これはアメリカ海軍も、ハイデルンの傭兵部隊も同様に抱えている問題だ。
空母勤務を始めてから早三年、ラルフはすでに十六名の自殺遺体を目の当たりにしてきた。
首吊り自殺をした隊員の遺体を初めて見た時はショックを受け、数日間不眠と食欲不振に見舞われた。

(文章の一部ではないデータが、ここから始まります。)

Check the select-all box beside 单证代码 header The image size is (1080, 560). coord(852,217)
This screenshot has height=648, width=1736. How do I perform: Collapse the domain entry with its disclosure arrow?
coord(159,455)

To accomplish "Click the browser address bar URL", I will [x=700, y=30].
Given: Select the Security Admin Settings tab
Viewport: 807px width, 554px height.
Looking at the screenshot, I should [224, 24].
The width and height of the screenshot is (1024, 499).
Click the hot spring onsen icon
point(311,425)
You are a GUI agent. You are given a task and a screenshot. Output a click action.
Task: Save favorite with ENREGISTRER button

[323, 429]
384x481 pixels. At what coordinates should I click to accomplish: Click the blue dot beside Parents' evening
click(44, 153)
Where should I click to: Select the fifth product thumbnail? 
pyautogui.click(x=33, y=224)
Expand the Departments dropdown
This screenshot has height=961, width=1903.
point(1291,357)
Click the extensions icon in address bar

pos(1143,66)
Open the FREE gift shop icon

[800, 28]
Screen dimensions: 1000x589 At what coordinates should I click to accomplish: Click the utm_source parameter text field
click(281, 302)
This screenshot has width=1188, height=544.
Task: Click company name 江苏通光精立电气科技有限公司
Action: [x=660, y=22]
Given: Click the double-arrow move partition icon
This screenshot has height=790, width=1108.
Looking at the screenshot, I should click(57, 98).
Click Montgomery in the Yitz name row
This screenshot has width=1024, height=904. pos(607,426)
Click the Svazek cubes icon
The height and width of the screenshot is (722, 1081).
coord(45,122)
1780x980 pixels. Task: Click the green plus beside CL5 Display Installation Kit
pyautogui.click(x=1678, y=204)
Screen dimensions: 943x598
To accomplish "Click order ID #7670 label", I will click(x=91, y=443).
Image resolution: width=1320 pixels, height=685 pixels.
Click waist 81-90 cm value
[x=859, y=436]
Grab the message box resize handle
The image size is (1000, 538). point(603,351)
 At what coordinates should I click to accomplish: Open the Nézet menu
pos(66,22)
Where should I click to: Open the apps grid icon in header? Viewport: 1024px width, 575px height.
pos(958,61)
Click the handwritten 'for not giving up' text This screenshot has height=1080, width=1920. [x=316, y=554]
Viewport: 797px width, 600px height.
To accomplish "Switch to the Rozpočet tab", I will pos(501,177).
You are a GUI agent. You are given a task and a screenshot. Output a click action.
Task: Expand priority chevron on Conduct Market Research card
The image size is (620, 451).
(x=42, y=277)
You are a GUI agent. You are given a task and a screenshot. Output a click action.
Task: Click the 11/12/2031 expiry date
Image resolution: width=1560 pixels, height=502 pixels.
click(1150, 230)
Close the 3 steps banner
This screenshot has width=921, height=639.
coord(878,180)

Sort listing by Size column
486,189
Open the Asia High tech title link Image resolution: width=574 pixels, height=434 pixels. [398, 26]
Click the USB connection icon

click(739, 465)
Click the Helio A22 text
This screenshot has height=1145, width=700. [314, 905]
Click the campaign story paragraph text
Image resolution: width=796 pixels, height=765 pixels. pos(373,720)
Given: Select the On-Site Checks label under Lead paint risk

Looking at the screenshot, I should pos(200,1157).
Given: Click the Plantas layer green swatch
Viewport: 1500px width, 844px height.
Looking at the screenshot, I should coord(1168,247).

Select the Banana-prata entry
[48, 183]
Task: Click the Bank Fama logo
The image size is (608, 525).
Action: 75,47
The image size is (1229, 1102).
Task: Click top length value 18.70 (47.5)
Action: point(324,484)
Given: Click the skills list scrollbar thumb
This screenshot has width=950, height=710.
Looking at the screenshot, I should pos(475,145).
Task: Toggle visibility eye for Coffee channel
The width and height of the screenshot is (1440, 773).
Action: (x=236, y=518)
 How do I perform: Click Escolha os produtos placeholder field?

戦場で凄惨な死体を山ほど見てきて、すっかり耐性ができていたにもかかわらずだ。
だが慣れとは恐ろしいもので、二、三か月に一度のペースで自殺者の遺体を見ているうちに「またか」としか思わなくなっていった。
親しい戦友が自殺した時はさすがに心が痛んだが。
彼らの自殺の原因は、空母生活特有の『三つの不足』によるものだとラルフは考えていた。
すなわち、睡眠不足、運動不足、日照不足である。
そこでまず手始めに、アメリカ陸軍の特殊部隊に所属していた頃に教わった、睡眠の技術とアドバイスを部下達に伝授することにした。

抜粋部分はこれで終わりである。